* [Prompt]: As written and without pictures, set down the lines from the one that contains "This screenshot has width=1299, height=924." through the end of the data.

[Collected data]
◆ ◆ ◆ ◆ ◆

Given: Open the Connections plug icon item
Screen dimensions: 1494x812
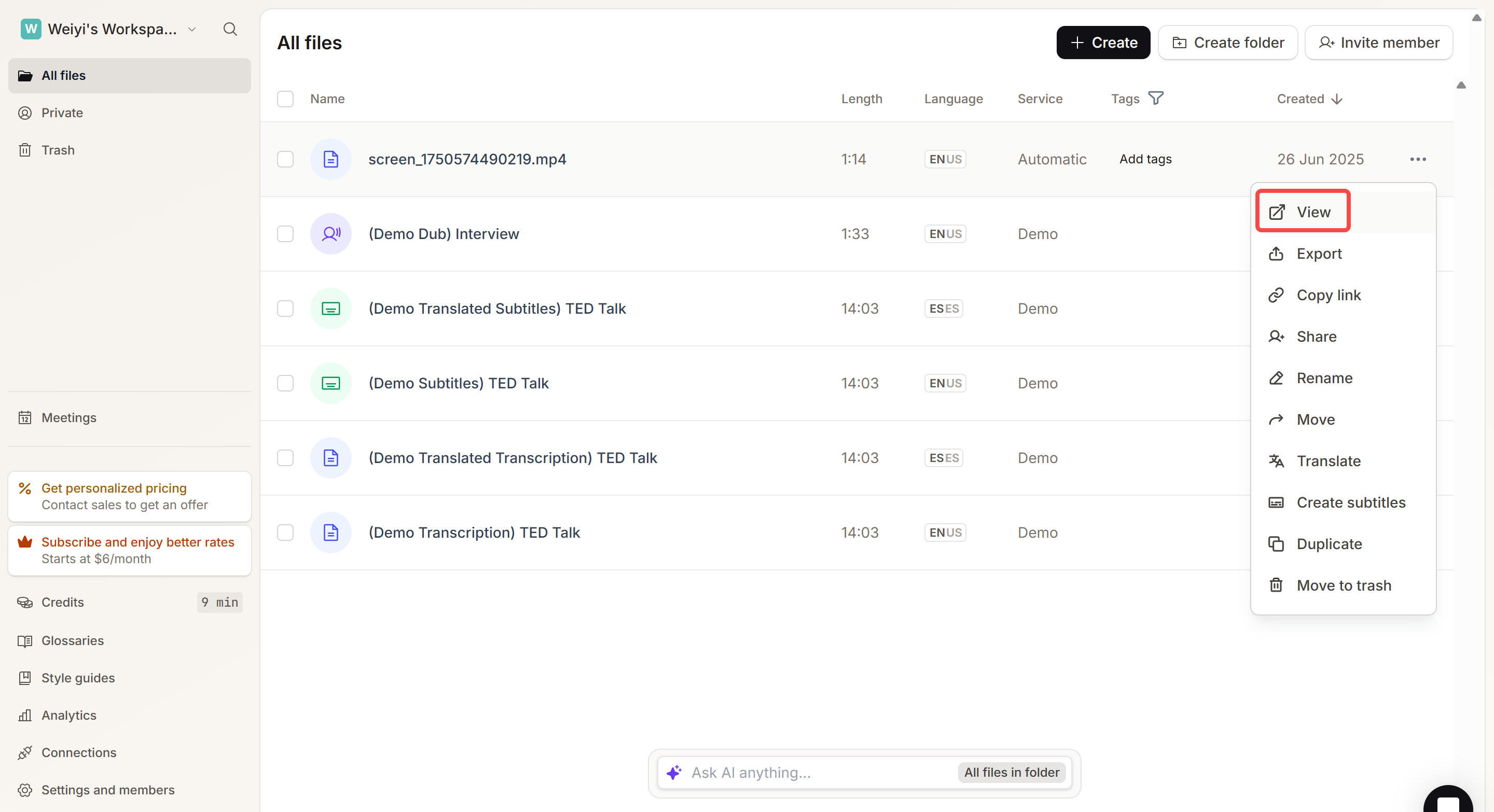Looking at the screenshot, I should [78, 752].
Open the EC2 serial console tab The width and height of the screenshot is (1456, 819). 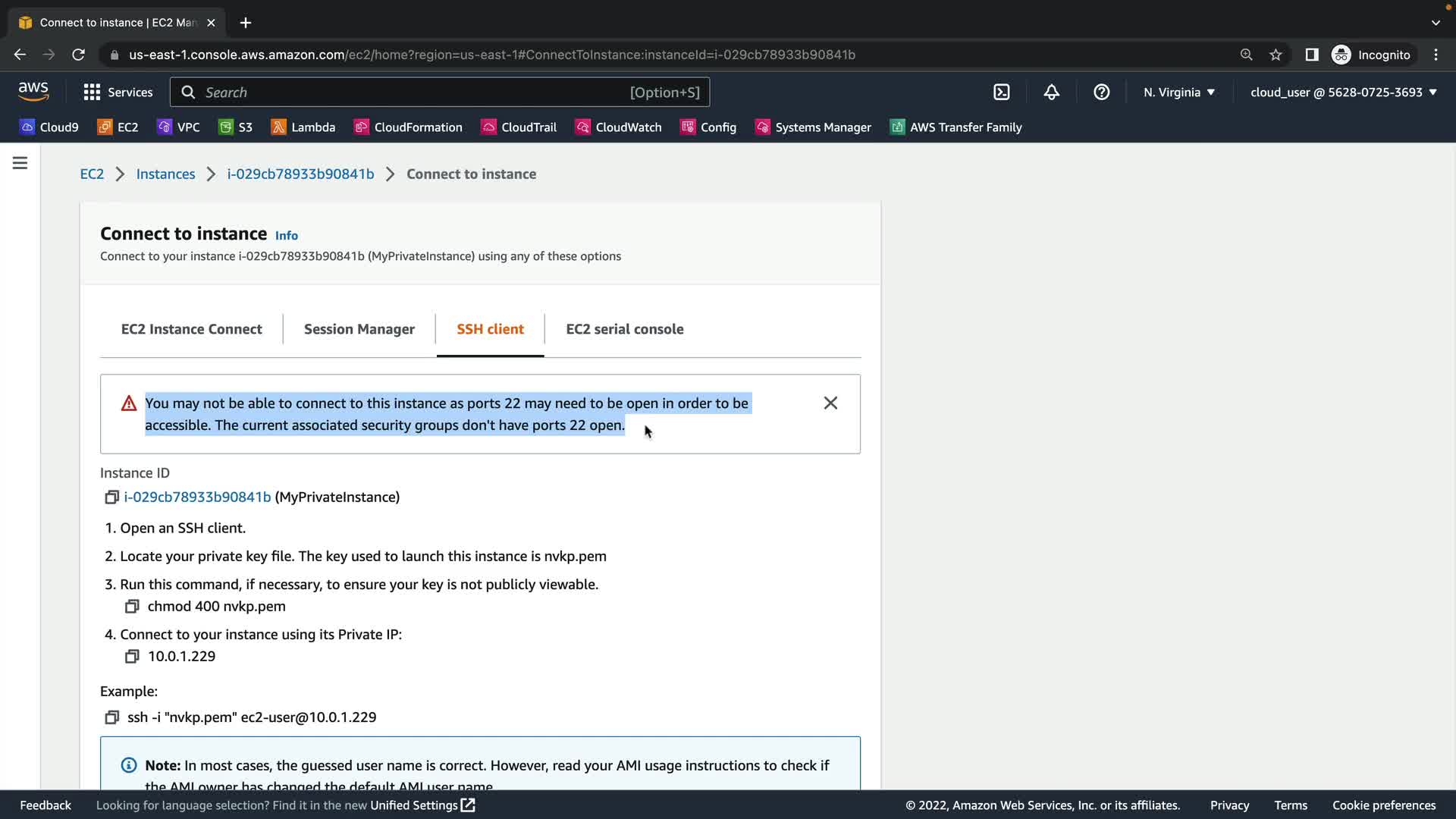pos(625,329)
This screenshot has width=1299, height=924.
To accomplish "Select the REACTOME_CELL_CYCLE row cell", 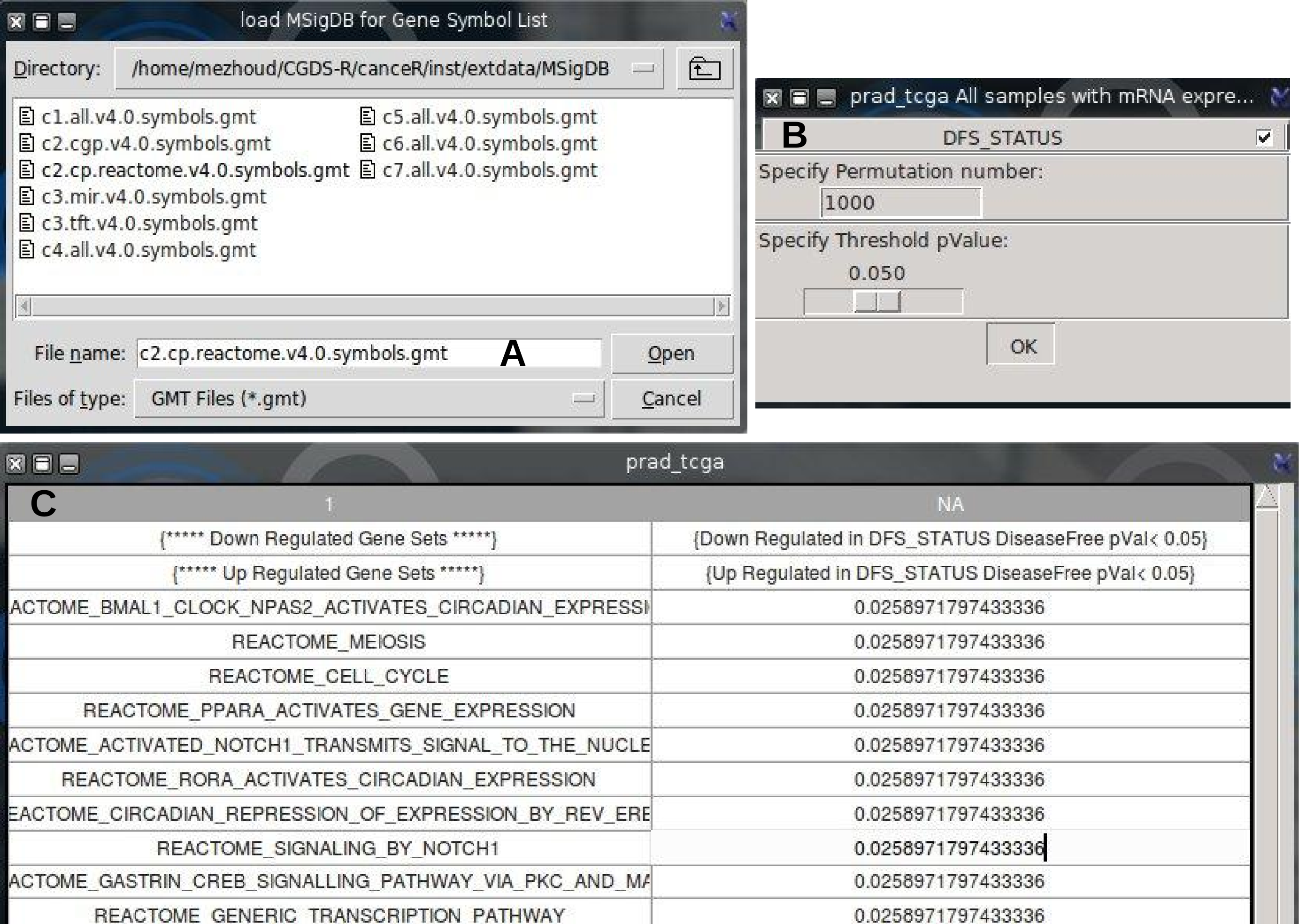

◆ ◆ ◆ ◆ ◆

* [Written response]:
This screenshot has width=1299, height=924.
To accomplish "Select the REACTOME_CELL_CYCLE row cell", 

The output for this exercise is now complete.